* _Written instruction_: Reproduce the part of the listing that opens with the line containing "The width and height of the screenshot is (1366, 641)." and closes with the line containing "Action: [x=291, y=1236]", changing "Settings" to "Preferences" and leaving everything else unchanged.

(Items from a data source)
───

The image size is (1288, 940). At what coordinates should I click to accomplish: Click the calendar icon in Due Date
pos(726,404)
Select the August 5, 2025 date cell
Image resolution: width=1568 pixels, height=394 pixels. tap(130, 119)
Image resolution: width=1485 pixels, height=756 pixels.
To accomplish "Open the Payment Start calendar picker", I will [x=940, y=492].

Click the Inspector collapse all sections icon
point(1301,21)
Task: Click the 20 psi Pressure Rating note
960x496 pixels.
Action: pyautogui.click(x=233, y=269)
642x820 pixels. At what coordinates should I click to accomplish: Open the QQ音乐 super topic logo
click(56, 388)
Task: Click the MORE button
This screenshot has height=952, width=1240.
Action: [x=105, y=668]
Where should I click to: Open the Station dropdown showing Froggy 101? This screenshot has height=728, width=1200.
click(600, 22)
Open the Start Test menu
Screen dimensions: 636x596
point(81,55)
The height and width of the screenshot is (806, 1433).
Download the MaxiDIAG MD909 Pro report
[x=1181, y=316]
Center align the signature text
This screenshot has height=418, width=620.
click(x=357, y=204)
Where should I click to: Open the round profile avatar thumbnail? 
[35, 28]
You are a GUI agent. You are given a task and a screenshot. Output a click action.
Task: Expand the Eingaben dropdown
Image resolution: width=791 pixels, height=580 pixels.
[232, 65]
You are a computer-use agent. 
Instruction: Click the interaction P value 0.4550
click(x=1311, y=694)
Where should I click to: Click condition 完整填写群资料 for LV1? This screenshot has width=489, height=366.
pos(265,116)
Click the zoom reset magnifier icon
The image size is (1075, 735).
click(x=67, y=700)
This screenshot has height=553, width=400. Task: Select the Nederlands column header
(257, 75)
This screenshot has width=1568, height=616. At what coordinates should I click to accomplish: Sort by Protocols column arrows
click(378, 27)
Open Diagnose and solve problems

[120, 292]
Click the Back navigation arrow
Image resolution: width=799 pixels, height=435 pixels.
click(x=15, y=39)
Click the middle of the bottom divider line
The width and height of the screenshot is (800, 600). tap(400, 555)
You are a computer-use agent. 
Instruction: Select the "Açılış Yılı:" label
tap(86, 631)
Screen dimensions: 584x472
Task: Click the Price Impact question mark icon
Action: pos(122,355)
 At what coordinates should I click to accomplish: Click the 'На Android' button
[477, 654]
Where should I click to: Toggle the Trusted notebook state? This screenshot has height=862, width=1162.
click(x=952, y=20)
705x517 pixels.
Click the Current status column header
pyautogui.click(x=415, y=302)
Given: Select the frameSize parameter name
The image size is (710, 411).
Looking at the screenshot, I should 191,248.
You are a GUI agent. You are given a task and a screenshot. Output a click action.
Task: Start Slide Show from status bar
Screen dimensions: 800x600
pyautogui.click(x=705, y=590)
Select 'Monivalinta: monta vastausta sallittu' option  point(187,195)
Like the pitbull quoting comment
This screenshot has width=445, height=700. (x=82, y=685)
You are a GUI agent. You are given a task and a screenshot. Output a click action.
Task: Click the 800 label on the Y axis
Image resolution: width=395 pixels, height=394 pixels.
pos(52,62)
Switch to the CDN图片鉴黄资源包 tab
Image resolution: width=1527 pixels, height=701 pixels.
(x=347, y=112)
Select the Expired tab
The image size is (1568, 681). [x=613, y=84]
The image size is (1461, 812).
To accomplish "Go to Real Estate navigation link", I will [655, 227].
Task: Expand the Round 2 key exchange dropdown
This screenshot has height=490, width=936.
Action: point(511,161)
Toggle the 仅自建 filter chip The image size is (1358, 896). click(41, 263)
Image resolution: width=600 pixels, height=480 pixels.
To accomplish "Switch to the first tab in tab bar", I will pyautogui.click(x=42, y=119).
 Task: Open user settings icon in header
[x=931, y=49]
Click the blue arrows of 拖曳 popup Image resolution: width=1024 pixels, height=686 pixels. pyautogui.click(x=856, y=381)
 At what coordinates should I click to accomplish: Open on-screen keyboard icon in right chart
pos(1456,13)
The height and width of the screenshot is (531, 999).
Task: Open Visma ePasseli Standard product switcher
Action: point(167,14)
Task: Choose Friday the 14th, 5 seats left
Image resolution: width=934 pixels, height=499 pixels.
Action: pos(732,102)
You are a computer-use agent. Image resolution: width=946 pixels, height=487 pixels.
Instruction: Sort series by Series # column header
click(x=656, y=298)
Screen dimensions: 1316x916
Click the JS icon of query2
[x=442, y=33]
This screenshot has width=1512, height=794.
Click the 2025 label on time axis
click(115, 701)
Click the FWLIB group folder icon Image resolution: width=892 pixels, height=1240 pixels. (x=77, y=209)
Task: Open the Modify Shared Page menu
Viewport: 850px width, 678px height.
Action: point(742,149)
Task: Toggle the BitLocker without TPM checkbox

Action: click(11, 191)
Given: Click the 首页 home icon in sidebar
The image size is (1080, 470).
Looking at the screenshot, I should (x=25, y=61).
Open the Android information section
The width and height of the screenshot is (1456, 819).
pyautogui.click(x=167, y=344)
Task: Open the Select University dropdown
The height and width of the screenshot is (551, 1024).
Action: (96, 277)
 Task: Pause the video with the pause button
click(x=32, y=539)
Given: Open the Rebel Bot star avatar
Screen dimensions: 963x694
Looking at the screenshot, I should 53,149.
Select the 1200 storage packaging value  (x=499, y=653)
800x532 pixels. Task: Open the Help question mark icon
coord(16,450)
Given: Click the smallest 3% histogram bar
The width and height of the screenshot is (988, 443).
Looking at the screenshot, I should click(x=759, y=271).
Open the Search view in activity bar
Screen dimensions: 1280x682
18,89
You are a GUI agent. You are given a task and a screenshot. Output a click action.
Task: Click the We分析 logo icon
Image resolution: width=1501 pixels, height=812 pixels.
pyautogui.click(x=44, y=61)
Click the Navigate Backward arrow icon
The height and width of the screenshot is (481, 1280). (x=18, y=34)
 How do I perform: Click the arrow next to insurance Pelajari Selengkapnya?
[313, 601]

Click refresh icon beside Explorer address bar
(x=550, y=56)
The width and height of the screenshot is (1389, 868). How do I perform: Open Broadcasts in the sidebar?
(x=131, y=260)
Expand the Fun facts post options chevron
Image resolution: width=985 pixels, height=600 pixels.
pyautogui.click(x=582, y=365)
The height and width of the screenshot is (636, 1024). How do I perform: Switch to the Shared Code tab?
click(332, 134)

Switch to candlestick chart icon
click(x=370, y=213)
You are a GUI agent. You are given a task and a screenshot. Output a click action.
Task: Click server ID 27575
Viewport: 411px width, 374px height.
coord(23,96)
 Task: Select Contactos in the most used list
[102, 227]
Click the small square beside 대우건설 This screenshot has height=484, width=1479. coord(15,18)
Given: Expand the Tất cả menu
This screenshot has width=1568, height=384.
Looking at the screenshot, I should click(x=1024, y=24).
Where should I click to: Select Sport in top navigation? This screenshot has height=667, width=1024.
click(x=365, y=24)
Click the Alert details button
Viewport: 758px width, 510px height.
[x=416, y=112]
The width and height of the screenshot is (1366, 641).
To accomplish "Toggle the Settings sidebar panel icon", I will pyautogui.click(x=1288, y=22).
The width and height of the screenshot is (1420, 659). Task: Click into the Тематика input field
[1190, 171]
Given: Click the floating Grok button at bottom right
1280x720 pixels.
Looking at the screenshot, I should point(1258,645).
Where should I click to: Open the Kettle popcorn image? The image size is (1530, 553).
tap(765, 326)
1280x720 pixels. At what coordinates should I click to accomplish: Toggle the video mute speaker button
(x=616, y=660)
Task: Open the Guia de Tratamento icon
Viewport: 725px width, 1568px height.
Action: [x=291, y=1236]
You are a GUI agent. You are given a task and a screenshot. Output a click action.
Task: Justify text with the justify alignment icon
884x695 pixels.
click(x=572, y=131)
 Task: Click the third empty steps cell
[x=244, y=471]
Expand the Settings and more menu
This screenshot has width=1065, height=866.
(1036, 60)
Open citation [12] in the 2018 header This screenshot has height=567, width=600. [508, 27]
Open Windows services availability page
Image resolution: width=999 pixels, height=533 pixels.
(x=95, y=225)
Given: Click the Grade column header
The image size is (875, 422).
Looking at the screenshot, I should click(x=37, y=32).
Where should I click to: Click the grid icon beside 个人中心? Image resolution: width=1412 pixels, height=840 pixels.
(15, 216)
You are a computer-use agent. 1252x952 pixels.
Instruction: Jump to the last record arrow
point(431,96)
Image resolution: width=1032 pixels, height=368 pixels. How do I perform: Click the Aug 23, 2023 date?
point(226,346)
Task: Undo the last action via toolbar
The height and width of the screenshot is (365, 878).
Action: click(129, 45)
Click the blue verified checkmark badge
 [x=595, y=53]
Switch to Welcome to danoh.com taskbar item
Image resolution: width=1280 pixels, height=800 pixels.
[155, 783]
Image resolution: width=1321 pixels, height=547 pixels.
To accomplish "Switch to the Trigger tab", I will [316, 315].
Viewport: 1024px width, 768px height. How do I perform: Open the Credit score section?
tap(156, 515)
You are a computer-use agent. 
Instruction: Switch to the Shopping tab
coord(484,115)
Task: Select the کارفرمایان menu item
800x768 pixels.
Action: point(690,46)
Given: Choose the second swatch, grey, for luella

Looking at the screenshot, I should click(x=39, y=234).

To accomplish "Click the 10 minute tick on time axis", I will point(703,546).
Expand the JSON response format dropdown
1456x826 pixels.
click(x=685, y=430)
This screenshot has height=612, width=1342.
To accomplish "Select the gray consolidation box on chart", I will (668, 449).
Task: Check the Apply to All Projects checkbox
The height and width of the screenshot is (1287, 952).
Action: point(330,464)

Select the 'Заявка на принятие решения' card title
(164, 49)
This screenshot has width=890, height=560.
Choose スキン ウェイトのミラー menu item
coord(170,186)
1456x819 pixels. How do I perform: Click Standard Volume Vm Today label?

───

* _Correct response_:
The width and height of the screenshot is (1366, 641).
To accomplish "Toggle the Preferences sidebar panel icon", I will pyautogui.click(x=1288, y=22).
The width and height of the screenshot is (1420, 659). Task: Click into the Тематика input field
[1190, 171]
Given: Click the floating Grok button at bottom right
1280x720 pixels.
Looking at the screenshot, I should point(1258,645).
Where should I click to: Open the Kettle popcorn image? The image size is (1530, 553).
tap(765, 326)
1280x720 pixels. At what coordinates should I click to accomplish: Toggle the video mute speaker button
(x=616, y=660)
Task: Open the Guia de Tratamento icon
Viewport: 725px width, 1568px height.
Action: [x=291, y=1236]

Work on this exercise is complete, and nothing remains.